# Salt Bins



## SGLC (Jan 7, 2005)

Ok, I've done some searches for this but only get threads on large bins. I've come into the need to get some small salt bins to keep on sites with sidewalks to store some salt. Does anyone know of places to order or band names? The only ones I've found are in the U.K and that's kinda far.


----------



## BSDeality (Dec 5, 2005)

for what bagged? or mini-bulk?


----------



## SGLC (Jan 7, 2005)

*Either or?*

Either or....just on site storage for either instead of transporting.


----------



## BSDeality (Dec 5, 2005)

how about one of them 6x6 rubbermaid shed/storage things they sell @ hd/lowes? you could pile 2 pallets in there and lock it.


----------



## SGLC (Jan 7, 2005)

I'm looking for something smaller. Like 160L to 300L for storage.

Like these http://www.environplas.co.uk/grit.htm


----------



## Mick (May 19, 2001)

How about some 30 gallon plastic barrels?

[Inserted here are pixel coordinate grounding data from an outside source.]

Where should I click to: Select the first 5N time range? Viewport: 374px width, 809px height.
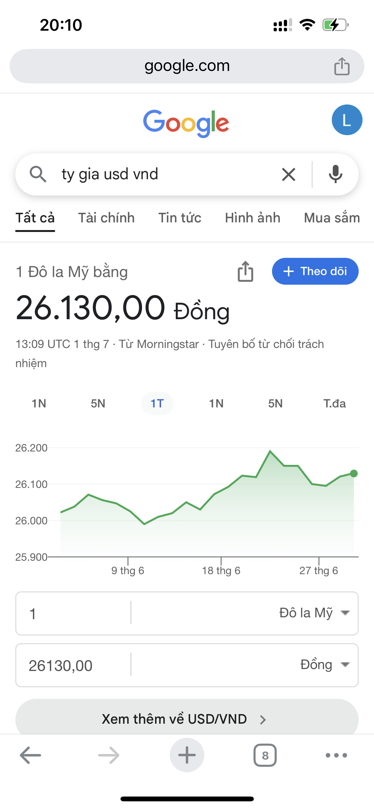[98, 404]
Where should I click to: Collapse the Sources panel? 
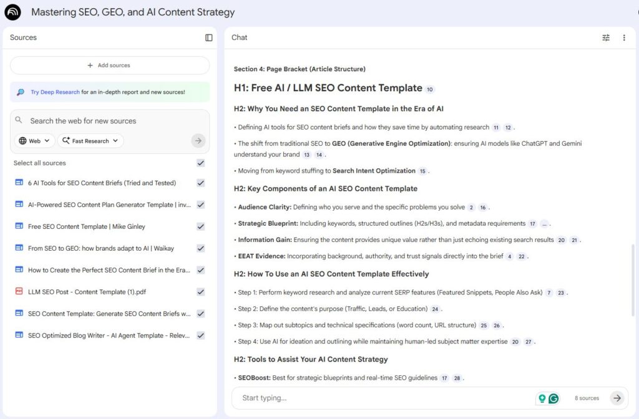click(x=209, y=37)
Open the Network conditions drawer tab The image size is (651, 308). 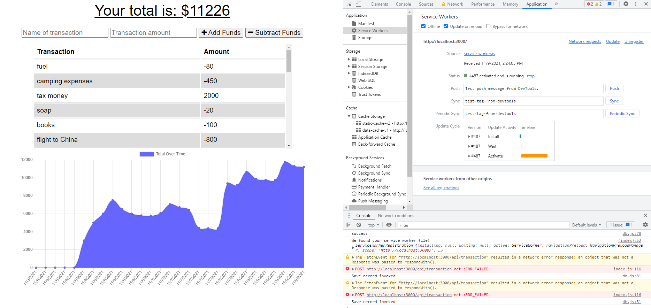[396, 216]
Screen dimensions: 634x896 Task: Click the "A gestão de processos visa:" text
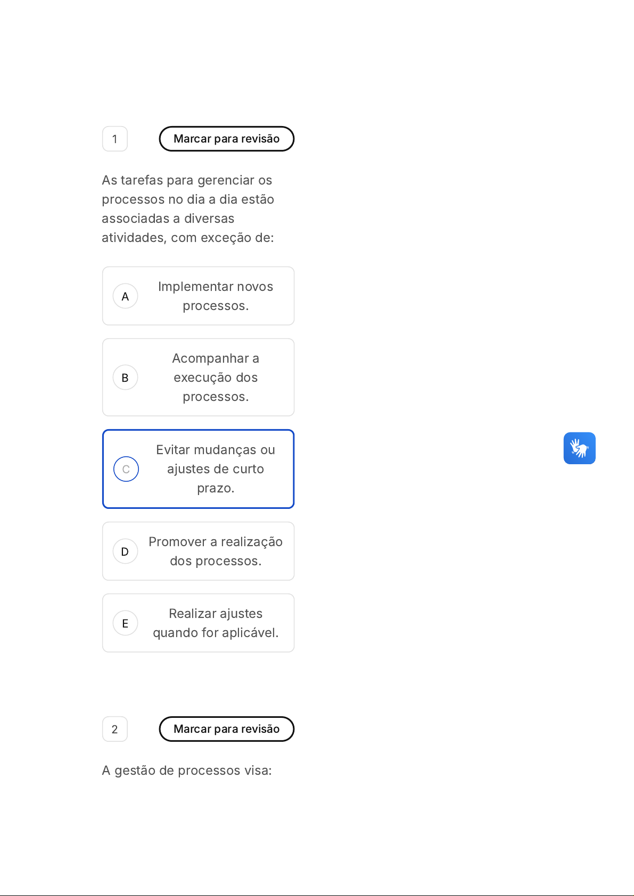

Or 55 gallon steel?


----------



## 04superduty (Jan 9, 2004)

http://www.homedepot.com/prel80/HDU...earchResults.jsp&MID=9876&N=2984+5521&pos=n18 here is something i found that might work.  stupid link doesnt work right. click on the storage buildings on the left side of the screen. go to page 3, scroll to the bottom and look for the Rubbermaid Taupe/Green Deck Storage Box.


----------



## SGLC (Jan 7, 2005)

*That didn't work*

Links go to the main page. The ones I've seen around here for salt storage are fibreglass and the ones from the link of the site are plastic. When they are square, makes it a lil easier to scoop out of if its bulk salt.


----------



## 04superduty (Jan 9, 2004)

http://www.hooksandlattice.com/deckdockboxes.html here is a fiberglass one.


----------



## SGLC (Jan 7, 2005)

Ok.....I have one of those now where I store my salt inside my garage. Kinda big....and the salt pushes the sides open a lil and leaks out the sides.


----------



## Runner (Jul 21, 2000)

I was just going to say...be careful on what they are made out of, because alot of them just won't work for salt in bulk. We made that mistake years ago when we tried using some Rubbermaid storage bins. They just swell and you can't get the lid on them. Eventually, they get so cold that they just crack....or should I say "explode". They (Rubbermaid) do make these tanks that are made out a real thick fiber material. It is that hard poly stuff like the mop buckets are made out of, but a bit thicker. I just looked some of those up last night, but they don't have lids. I have one from years ago that we used as a trough for the horses. Here's the link. 
http://www.rcpworksmarter.com/rcp/products/subcategory.jsp?categoryID=507&subcategoryID=555


----------



## SGLC (Jan 7, 2005)

*Its funny*

...how I see them out there but can only find them in Frigid England lol. The price on them is good, pounds or not. Wonder what shipping across the pond would be.


----------



## fernalddude (Feb 15, 2004)

*bins*

Hey this is some of my mobile storage containers 
http://www.returnables.com/Products&Services/prodcatalogs/orbis_prod_catalog.htm They have all kinds of sizes.... I use the green ones 45x48x48 with lids and lockable they hold over a skid of salt and they have fold down doors on 2 sides..


----------



## REAPER (Nov 23, 2004)

Whatever you choose make sure you can lock it or ,most likely, it will be empty each time you need it.


----------



## mrplowdude (Apr 16, 2005)

Why don't you just use a 55 gallon drum. Build two X's out of 2x4s and lay the drum on it's side. I can get a pic if you need it.


----------



## REAPER (Nov 23, 2004)

mrplowdude said:


> Why don't you just use a 55 gallon drum. Build two X's out of 2x4s and lay the drum on it's side. I can get a pic if you need it.


Like a big Bar-b-que.


----------



## Laughterman (Nov 17, 2005)

We use plastic barrels. No problems. We made a few storage bins for bagged salt out of wood and painted them to match the buildings they were by. They were weather tight and lockable. We had the building owners ask if they could buy them after the season was over for storage for lawn equip and maintenance supplies. Why not?payup


----------



## PremierLand (Jun 11, 2004)

Buy a dock box, like they have for boats you know, and put salt in there. Chain it to a pole and lock it up. Then your set, and its not a huge eyesore if you put it in the right location!!!

Dock Box is what i'd get.

Check this out: 
http://cgi.ebay.com/Dock-Box-Boatin...goryZ384QQssPageNameZWDVWQQrdZ1QQcmdZViewItem


----------



## bobcatuser (Nov 24, 2005)

Take a look at this site they have salt boxes and store all containers.The catalog prices are Canadian dollars.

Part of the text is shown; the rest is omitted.